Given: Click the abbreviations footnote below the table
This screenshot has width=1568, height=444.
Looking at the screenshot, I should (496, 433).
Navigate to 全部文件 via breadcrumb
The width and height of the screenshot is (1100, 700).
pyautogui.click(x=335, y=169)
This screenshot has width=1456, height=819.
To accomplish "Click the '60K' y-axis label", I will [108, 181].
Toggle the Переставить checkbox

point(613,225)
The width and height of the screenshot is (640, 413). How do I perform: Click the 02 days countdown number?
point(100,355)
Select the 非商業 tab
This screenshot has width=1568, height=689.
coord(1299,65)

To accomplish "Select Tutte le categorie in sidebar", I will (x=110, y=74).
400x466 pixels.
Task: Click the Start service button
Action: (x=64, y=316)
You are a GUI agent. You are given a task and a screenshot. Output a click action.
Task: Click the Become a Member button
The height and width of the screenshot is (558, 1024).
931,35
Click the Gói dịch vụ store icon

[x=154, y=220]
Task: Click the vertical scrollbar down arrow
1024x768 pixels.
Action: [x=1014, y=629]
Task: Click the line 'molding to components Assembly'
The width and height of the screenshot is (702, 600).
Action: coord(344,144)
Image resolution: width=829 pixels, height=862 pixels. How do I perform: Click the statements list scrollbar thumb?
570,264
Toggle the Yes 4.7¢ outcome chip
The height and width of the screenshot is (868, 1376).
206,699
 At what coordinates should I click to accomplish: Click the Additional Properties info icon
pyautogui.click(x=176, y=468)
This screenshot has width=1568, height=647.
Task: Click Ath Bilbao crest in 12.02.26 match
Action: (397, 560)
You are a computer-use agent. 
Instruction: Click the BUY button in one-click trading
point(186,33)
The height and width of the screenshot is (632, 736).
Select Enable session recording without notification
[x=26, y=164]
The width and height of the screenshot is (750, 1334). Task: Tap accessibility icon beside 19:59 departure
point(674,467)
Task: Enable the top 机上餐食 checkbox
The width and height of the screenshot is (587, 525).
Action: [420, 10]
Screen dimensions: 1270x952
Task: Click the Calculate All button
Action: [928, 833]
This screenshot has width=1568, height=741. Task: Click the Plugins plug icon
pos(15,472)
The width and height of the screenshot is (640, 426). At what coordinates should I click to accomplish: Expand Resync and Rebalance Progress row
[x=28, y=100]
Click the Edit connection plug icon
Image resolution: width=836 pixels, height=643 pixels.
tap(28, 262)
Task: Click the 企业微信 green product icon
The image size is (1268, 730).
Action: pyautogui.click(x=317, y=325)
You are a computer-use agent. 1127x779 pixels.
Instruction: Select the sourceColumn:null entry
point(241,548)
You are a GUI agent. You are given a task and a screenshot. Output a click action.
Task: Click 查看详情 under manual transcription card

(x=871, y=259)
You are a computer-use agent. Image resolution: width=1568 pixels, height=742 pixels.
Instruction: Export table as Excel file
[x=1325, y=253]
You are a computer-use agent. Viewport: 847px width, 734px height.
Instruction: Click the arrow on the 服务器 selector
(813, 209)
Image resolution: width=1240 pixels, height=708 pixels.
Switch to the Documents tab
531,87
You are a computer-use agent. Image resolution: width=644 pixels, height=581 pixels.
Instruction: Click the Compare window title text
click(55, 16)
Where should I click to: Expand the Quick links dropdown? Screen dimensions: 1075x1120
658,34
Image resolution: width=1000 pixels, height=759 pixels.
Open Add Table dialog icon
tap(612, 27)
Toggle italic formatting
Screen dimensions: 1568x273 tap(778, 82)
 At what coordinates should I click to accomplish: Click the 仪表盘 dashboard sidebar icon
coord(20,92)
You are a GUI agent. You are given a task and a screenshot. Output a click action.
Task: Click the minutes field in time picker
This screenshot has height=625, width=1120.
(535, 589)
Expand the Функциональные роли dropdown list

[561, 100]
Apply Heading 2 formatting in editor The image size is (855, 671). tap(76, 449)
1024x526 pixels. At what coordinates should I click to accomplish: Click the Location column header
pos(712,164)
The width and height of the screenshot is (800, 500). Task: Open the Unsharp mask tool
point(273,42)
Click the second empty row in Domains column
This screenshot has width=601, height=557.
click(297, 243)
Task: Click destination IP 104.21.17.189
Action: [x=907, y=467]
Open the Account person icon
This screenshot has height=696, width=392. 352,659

┄┄┄┄┄┄┄┄┄┄┄┄┄┄┄┄┄┄┄┄

Your goal
A complete, exact transcription of the records is needed.

Exercise answer
Given: Click the abbreviations footnote below the table
This screenshot has width=1568, height=444.
Looking at the screenshot, I should (496, 433).
Navigate to 全部文件 via breadcrumb
The width and height of the screenshot is (1100, 700).
pyautogui.click(x=335, y=169)
This screenshot has width=1456, height=819.
To accomplish "Click the '60K' y-axis label", I will [108, 181].
Toggle the Переставить checkbox

point(613,225)
The width and height of the screenshot is (640, 413). How do I perform: Click the 02 days countdown number?
point(100,355)
Select the 非商業 tab
This screenshot has width=1568, height=689.
coord(1299,65)

To accomplish "Select Tutte le categorie in sidebar", I will (x=110, y=74).
400x466 pixels.
Task: Click the Start service button
Action: (x=64, y=316)
You are a GUI agent. You are given a task and a screenshot. Output a click action.
Task: Click the Become a Member button
The height and width of the screenshot is (558, 1024).
931,35
Click the Gói dịch vụ store icon

[x=154, y=220]
Task: Click the vertical scrollbar down arrow
1024x768 pixels.
Action: [x=1014, y=629]
Task: Click the line 'molding to components Assembly'
The width and height of the screenshot is (702, 600).
Action: coord(344,144)
Image resolution: width=829 pixels, height=862 pixels. How do I perform: Click the statements list scrollbar thumb?
570,264
Toggle the Yes 4.7¢ outcome chip
The height and width of the screenshot is (868, 1376).
206,699
 At what coordinates should I click to accomplish: Click the Additional Properties info icon
pyautogui.click(x=176, y=468)
This screenshot has width=1568, height=647.
Task: Click Ath Bilbao crest in 12.02.26 match
Action: (397, 560)
You are a computer-use agent. 
Instruction: Click the BUY button in one-click trading
point(186,33)
The height and width of the screenshot is (632, 736).
Select Enable session recording without notification
[x=26, y=164]
The width and height of the screenshot is (750, 1334). Task: Tap accessibility icon beside 19:59 departure
point(674,467)
Task: Enable the top 机上餐食 checkbox
The width and height of the screenshot is (587, 525).
Action: [420, 10]
Screen dimensions: 1270x952
Task: Click the Calculate All button
Action: [928, 833]
This screenshot has width=1568, height=741. Task: Click the Plugins plug icon
pos(15,472)
The width and height of the screenshot is (640, 426). At what coordinates should I click to accomplish: Expand Resync and Rebalance Progress row
[x=28, y=100]
Click the Edit connection plug icon
Image resolution: width=836 pixels, height=643 pixels.
tap(28, 262)
Task: Click the 企业微信 green product icon
The image size is (1268, 730).
Action: pyautogui.click(x=317, y=325)
You are a computer-use agent. 1127x779 pixels.
Instruction: Select the sourceColumn:null entry
point(241,548)
You are a GUI agent. You are given a task and a screenshot. Output a click action.
Task: Click 查看详情 under manual transcription card

(x=871, y=259)
You are a computer-use agent. Image resolution: width=1568 pixels, height=742 pixels.
Instruction: Export table as Excel file
[x=1325, y=253]
You are a computer-use agent. Viewport: 847px width, 734px height.
Instruction: Click the arrow on the 服务器 selector
(813, 209)
Image resolution: width=1240 pixels, height=708 pixels.
Switch to the Documents tab
531,87
You are a computer-use agent. Image resolution: width=644 pixels, height=581 pixels.
Instruction: Click the Compare window title text
click(55, 16)
Where should I click to: Expand the Quick links dropdown? Screen dimensions: 1075x1120
658,34
Image resolution: width=1000 pixels, height=759 pixels.
Open Add Table dialog icon
tap(612, 27)
Toggle italic formatting
Screen dimensions: 1568x273 tap(778, 82)
 At what coordinates should I click to accomplish: Click the 仪表盘 dashboard sidebar icon
coord(20,92)
You are a GUI agent. You are given a task and a screenshot. Output a click action.
Task: Click the minutes field in time picker
This screenshot has height=625, width=1120.
(535, 589)
Expand the Функциональные роли dropdown list

[561, 100]
Apply Heading 2 formatting in editor The image size is (855, 671). tap(76, 449)
1024x526 pixels. At what coordinates should I click to accomplish: Click the Location column header
pos(712,164)
The width and height of the screenshot is (800, 500). Task: Open the Unsharp mask tool
point(273,42)
Click the second empty row in Domains column
This screenshot has width=601, height=557.
click(297, 243)
Task: Click destination IP 104.21.17.189
Action: [x=907, y=467]
Open the Account person icon
This screenshot has height=696, width=392. 352,659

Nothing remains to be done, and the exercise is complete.